I would probably have been jumping up and down to buy the box but last year having a need I figured out a way to make realistic looking antique bricks from Activa air drying clay and also from real clay that I fire in a kiln.
karincorbin at gmail
I have wondered a few times if the name of this project is related to the window in the chimney feature. When driving into the town of Port Townsend, WA. the first big Victorian mansion one reaches on Sims Road has a stained glass window in the chimney of the dining room. That is the J.C. Saunders house. It is hard to see the chimney in the summer time with leaves on the shrubs and trees but in the winter it is visible. I know you have seen that chimney when visiting Port Townsend.
Great observation! It’s possible we saw that house in PT, but I have no recollection of it now. It might just have been serendipity.
And your brick solution sounds great. Thank you for the offer of brick transportation to Seattle–as of at 8:00 a.m. PDT Sunday the 17th there are 35 tiles left.
This is a link to a collection of blog postings about my brick making adventures. I need to go back someday and put it into standard step by step format. But that won’t happen this summer.
They look great, Karin! Definitely a good solution to the brick problem.
Can you tell me where to buy a 12 x 12 vinyl tile (8 brick pattern)
like the one in your blog article?
Santa Monica, CA
Alas, they are no longer available, and haven’t been for at least a decade. Our students spent a great deal of time combing close-outs, and etc. but no more have surfaced.
I had that brick floor put down in this house when we moved into it in 1969. A few years later we covered it with a rug. Two years ago, every thing was pulled up and we put real tiles down. I think the extra brick tiles we had were tossed. If I knew, I would have saved them. But, if I happen to come across them I will let you all know. Jacqueline in NJ
Thanks, Jacqueline. I’ll send you a prize if you find any!
I have a few of the bricks somewhere in my many storage spots. Once we moved 8 yrs ago I couldn’t tell you where they managed to wander off to. If I find them I will let you all know. I have followed Your adventures for a long time and ran out to purchase the tiles, Leo ,my late husband
cut them by hand brick by brick ,with a blade. No easy feat. I think that the sticky stuff is still on then. Bless his heart he did any thing for me, I sure miss him. I have the neatest picture of you both I took at a Name Convention way back. BJ >^,,^<
Pretty! This was an extremeely wonderful article.
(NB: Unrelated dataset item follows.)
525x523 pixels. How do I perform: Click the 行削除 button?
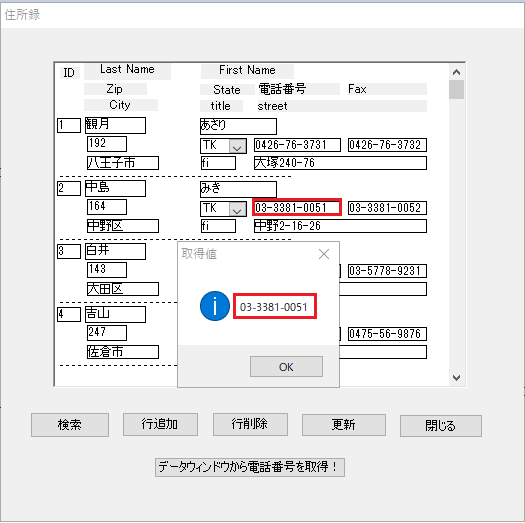pos(250,424)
Many thanks for providing these details.
My husband was suppose to make a birdhouse just like the house his Mom lives in. Well, now it really looks like a dollhouse but built as a birdhouse. Problem is, what can you use to make the brick, siding and roofing to be weather proof. It’s beautiful, hate to put the holes in it for birdies. Everything seems as it will be destroyed in weather, live in MN. Any suggestions. Thanks, Sue
Sorry, I just fo0und this comment. I have no idea what you’ll use for weatherproofing–you might ask at the lumber yard or hardware store, if you haven’t already.
Oh wow – genius! On a related note, I grew up in a 1940 center hall colonial that was perfectly symmetrical on the front. The chimney on the dining room side had a window in the middle of it and I always loved that detail.
Interesting that was happening so long after the Victorian era.